== Exercise objective ==
Reproduce each record exactly.

== Data supplied ==

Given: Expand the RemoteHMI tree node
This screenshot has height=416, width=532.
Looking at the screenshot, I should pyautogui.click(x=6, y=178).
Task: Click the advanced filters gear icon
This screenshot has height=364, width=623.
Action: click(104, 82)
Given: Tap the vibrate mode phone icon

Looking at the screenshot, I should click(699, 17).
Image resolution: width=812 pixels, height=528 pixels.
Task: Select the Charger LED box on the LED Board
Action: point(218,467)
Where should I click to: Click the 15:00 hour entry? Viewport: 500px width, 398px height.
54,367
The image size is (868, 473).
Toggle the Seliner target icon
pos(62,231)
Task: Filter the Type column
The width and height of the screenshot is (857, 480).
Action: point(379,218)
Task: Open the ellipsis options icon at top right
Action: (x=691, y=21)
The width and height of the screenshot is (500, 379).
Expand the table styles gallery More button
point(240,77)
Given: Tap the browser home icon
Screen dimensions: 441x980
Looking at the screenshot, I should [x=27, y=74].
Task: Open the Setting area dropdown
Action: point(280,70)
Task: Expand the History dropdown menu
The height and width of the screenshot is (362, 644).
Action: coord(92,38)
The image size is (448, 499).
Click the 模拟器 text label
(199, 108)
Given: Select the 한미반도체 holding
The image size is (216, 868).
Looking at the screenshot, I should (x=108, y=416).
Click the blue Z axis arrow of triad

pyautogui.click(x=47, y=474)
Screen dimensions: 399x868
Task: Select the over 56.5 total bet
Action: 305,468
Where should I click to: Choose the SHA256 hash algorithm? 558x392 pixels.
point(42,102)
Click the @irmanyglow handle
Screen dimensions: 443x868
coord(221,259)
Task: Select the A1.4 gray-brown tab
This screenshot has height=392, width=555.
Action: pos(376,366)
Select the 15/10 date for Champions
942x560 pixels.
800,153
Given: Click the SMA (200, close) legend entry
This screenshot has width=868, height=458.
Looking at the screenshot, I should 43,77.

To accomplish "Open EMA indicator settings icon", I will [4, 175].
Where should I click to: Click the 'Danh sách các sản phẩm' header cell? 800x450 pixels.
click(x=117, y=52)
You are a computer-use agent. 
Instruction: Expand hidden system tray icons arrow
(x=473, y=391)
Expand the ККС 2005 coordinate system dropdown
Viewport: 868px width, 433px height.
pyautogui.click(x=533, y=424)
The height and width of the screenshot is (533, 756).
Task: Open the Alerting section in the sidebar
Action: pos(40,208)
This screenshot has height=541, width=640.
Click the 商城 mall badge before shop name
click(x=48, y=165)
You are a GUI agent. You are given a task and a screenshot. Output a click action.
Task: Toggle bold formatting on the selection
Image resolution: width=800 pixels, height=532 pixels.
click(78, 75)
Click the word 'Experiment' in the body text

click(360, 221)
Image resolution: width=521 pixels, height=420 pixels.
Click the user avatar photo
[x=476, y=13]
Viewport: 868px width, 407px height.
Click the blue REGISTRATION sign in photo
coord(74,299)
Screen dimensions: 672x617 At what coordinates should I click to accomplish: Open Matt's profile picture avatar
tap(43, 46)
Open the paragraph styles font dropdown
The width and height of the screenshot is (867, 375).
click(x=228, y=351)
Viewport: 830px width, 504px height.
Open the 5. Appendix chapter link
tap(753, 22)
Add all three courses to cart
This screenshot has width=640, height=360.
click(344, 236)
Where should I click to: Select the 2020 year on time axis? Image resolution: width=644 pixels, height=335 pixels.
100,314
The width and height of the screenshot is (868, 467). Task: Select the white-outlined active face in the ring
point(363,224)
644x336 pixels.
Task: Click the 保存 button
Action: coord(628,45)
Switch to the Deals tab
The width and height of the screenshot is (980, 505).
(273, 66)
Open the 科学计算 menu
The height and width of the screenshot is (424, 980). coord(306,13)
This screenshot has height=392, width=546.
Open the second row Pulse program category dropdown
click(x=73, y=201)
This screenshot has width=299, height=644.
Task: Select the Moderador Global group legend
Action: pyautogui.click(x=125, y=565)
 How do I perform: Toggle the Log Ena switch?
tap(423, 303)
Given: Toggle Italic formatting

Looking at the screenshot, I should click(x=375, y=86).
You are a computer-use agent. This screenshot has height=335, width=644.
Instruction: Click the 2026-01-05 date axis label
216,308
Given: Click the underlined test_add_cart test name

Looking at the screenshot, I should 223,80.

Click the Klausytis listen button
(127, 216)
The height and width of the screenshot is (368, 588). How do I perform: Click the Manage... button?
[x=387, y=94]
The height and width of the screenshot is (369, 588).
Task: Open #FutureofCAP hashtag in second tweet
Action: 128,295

== Solution for this task ==
Given: Expand the RemoteHMI tree node
This screenshot has height=416, width=532.
Looking at the screenshot, I should pyautogui.click(x=6, y=178).
Task: Click the advanced filters gear icon
This screenshot has height=364, width=623.
Action: click(104, 82)
Given: Tap the vibrate mode phone icon

Looking at the screenshot, I should click(699, 17).
Image resolution: width=812 pixels, height=528 pixels.
Task: Select the Charger LED box on the LED Board
Action: point(218,467)
Where should I click to: Click the 15:00 hour entry? Viewport: 500px width, 398px height.
54,367
The image size is (868, 473).
Toggle the Seliner target icon
pos(62,231)
Task: Filter the Type column
The width and height of the screenshot is (857, 480).
Action: point(379,218)
Task: Open the ellipsis options icon at top right
Action: (x=691, y=21)
The width and height of the screenshot is (500, 379).
Expand the table styles gallery More button
point(240,77)
Given: Tap the browser home icon
Screen dimensions: 441x980
Looking at the screenshot, I should [x=27, y=74].
Task: Open the Setting area dropdown
Action: point(280,70)
Task: Expand the History dropdown menu
The height and width of the screenshot is (362, 644).
Action: coord(92,38)
The image size is (448, 499).
Click the 模拟器 text label
(199, 108)
Given: Select the 한미반도체 holding
The image size is (216, 868).
Looking at the screenshot, I should (x=108, y=416).
Click the blue Z axis arrow of triad

pyautogui.click(x=47, y=474)
Screen dimensions: 399x868
Task: Select the over 56.5 total bet
Action: 305,468
Where should I click to: Choose the SHA256 hash algorithm? 558x392 pixels.
point(42,102)
Click the @irmanyglow handle
Screen dimensions: 443x868
coord(221,259)
Task: Select the A1.4 gray-brown tab
This screenshot has height=392, width=555.
Action: pos(376,366)
Select the 15/10 date for Champions
942x560 pixels.
800,153
Given: Click the SMA (200, close) legend entry
This screenshot has width=868, height=458.
Looking at the screenshot, I should 43,77.

To accomplish "Open EMA indicator settings icon", I will [4, 175].
Where should I click to: Click the 'Danh sách các sản phẩm' header cell? 800x450 pixels.
click(x=117, y=52)
You are a computer-use agent. 
Instruction: Expand hidden system tray icons arrow
(x=473, y=391)
Expand the ККС 2005 coordinate system dropdown
Viewport: 868px width, 433px height.
pyautogui.click(x=533, y=424)
The height and width of the screenshot is (533, 756).
Task: Open the Alerting section in the sidebar
Action: pos(40,208)
This screenshot has height=541, width=640.
Click the 商城 mall badge before shop name
click(x=48, y=165)
You are a GUI agent. You are given a task and a screenshot. Output a click action.
Task: Toggle bold formatting on the selection
Image resolution: width=800 pixels, height=532 pixels.
click(78, 75)
Click the word 'Experiment' in the body text

click(360, 221)
Image resolution: width=521 pixels, height=420 pixels.
Click the user avatar photo
[x=476, y=13]
Viewport: 868px width, 407px height.
Click the blue REGISTRATION sign in photo
coord(74,299)
Screen dimensions: 672x617 At what coordinates should I click to accomplish: Open Matt's profile picture avatar
tap(43, 46)
Open the paragraph styles font dropdown
The width and height of the screenshot is (867, 375).
click(x=228, y=351)
Viewport: 830px width, 504px height.
Open the 5. Appendix chapter link
tap(753, 22)
Add all three courses to cart
This screenshot has width=640, height=360.
click(344, 236)
Where should I click to: Select the 2020 year on time axis? Image resolution: width=644 pixels, height=335 pixels.
100,314
The width and height of the screenshot is (868, 467). Task: Select the white-outlined active face in the ring
point(363,224)
644x336 pixels.
Task: Click the 保存 button
Action: coord(628,45)
Switch to the Deals tab
The width and height of the screenshot is (980, 505).
(273, 66)
Open the 科学计算 menu
The height and width of the screenshot is (424, 980). coord(306,13)
This screenshot has height=392, width=546.
Open the second row Pulse program category dropdown
click(x=73, y=201)
This screenshot has width=299, height=644.
Task: Select the Moderador Global group legend
Action: pyautogui.click(x=125, y=565)
 How do I perform: Toggle the Log Ena switch?
tap(423, 303)
Given: Toggle Italic formatting

Looking at the screenshot, I should click(x=375, y=86).
You are a computer-use agent. This screenshot has height=335, width=644.
Instruction: Click the 2026-01-05 date axis label
216,308
Given: Click the underlined test_add_cart test name

Looking at the screenshot, I should 223,80.

Click the Klausytis listen button
(127, 216)
The height and width of the screenshot is (368, 588). How do I perform: Click the Manage... button?
[x=387, y=94]
The height and width of the screenshot is (369, 588).
Task: Open #FutureofCAP hashtag in second tweet
Action: 128,295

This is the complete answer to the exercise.